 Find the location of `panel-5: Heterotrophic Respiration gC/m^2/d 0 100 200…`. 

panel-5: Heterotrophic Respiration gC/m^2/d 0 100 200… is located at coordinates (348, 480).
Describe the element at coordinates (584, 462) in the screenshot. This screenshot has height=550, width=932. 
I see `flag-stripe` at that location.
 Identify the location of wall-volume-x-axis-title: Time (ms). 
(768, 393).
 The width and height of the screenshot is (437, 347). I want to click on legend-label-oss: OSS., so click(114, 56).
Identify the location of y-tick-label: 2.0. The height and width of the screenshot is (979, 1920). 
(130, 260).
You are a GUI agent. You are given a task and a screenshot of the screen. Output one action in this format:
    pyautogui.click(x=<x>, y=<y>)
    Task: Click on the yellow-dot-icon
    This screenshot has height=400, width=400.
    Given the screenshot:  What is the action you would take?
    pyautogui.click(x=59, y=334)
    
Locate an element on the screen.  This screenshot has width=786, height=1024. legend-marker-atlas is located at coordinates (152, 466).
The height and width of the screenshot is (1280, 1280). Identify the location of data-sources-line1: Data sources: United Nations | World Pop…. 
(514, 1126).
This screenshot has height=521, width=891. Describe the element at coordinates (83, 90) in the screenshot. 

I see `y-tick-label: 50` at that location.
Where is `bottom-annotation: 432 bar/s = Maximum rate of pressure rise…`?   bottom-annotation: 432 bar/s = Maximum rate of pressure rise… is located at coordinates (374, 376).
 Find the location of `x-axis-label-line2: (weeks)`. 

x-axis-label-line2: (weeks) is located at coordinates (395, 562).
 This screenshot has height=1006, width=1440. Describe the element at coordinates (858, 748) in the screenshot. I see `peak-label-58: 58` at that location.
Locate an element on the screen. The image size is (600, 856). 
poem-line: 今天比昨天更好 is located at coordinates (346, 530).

» **What is required**: Please gather every line above that contains the string "Respiration".

» **Written reply**:
 Find the location of `panel-5: Heterotrophic Respiration gC/m^2/d 0 100 200…`. 
panel-5: Heterotrophic Respiration gC/m^2/d 0 100 200… is located at coordinates (348, 480).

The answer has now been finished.